= Richard Randall (physician) =

American physician (1796–1829)

Richard Randall (1796 - April 19, 1829) was an American medical doctor who served as colonial agent of the American Colonization Society in Liberia from December 22, 1828, to April 19, 1829.

==Personal life==
Randall was born in 1796 in Annapolis in Anne Arundel County, Maryland. He was one of fourteen children born to John and Deborah (née Knapp) Randall. His father was a Revolutionary War veteran, born in Westmoreland County, Virginia and later was Collector of the Port of Annapolis and was elected three times as Mayor of Annapolis between 1813 and 1818. Among his siblings was younger brother Alexander Randall, who was a member of the United States House of Representatives from Maryland, and served as Attorney General of Maryland from 1864 to 1868.
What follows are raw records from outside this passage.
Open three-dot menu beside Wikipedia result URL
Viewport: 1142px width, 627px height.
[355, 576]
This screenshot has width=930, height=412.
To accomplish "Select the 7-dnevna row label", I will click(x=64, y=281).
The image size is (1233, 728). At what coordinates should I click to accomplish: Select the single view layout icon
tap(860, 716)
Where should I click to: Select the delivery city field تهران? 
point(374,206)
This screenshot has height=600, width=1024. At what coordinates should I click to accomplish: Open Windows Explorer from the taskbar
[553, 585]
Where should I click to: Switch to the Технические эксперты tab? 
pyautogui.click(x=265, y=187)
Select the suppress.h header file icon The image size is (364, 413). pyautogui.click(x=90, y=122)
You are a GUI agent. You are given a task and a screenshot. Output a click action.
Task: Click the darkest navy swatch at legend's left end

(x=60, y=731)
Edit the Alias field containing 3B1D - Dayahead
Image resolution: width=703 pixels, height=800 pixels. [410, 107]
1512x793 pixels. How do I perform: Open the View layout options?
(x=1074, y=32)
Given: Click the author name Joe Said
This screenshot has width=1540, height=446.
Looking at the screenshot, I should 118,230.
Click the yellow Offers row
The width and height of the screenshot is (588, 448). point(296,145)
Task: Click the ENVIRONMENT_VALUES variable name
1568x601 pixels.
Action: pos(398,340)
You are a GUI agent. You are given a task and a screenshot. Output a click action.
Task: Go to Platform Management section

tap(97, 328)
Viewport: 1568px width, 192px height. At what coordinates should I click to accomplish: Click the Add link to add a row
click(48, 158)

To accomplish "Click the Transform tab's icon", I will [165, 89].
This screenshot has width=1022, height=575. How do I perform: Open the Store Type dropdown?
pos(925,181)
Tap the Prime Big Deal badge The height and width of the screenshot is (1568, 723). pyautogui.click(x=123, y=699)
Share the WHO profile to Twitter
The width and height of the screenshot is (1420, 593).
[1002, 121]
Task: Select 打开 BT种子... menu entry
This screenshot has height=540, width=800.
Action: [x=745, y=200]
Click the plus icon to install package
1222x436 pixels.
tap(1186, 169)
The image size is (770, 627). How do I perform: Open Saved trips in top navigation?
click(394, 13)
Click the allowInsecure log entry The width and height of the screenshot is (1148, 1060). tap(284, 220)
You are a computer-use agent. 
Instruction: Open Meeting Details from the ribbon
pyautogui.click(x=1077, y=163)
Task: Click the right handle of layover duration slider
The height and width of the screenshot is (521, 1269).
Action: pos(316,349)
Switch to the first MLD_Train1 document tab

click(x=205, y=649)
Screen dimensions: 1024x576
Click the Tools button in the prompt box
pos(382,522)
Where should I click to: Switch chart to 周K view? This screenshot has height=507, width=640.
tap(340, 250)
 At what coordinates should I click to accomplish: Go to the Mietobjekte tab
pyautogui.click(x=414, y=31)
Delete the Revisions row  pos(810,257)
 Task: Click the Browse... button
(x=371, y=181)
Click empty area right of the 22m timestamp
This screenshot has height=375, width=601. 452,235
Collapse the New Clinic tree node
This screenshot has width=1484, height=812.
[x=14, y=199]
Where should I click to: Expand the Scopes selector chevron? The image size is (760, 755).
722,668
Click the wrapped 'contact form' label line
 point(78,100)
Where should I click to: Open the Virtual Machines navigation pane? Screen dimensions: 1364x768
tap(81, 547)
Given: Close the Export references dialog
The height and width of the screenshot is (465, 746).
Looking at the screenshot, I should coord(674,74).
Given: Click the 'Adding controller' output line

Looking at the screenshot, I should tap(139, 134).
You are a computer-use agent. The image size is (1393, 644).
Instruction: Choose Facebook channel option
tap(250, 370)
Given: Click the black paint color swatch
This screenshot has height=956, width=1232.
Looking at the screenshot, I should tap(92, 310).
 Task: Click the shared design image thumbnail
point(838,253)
His paternal grandparents were Thomas Randall and Jane (née Davis) Randall, the daughter of a plantation owner. His mother, who was born in Cork, Ireland, was the daughter of William Knapp and Frances (née Cudmore) Knapp.

==Career==
Randall entered the Medical Staff of the U.S. Army in 1818 and was chosen professor of chemistry at Columbian College (today known as George Washington University) in Washington in 1825.

He was Agent in the Colony of Liberia for the American Colonization Society from December 22, 1828, until his death in 1829. He succeeded Colston Waring, and was followed by Dr. Joseph Mechlin, Jr. In 1829, Randall founded the station at Careysburg so named in honor of Lott Cary. Shortly before his death, he was conducting important negotiations with King Boatswain.

==Personal life==
Randall died of fever in Liberia on April 19, 1829.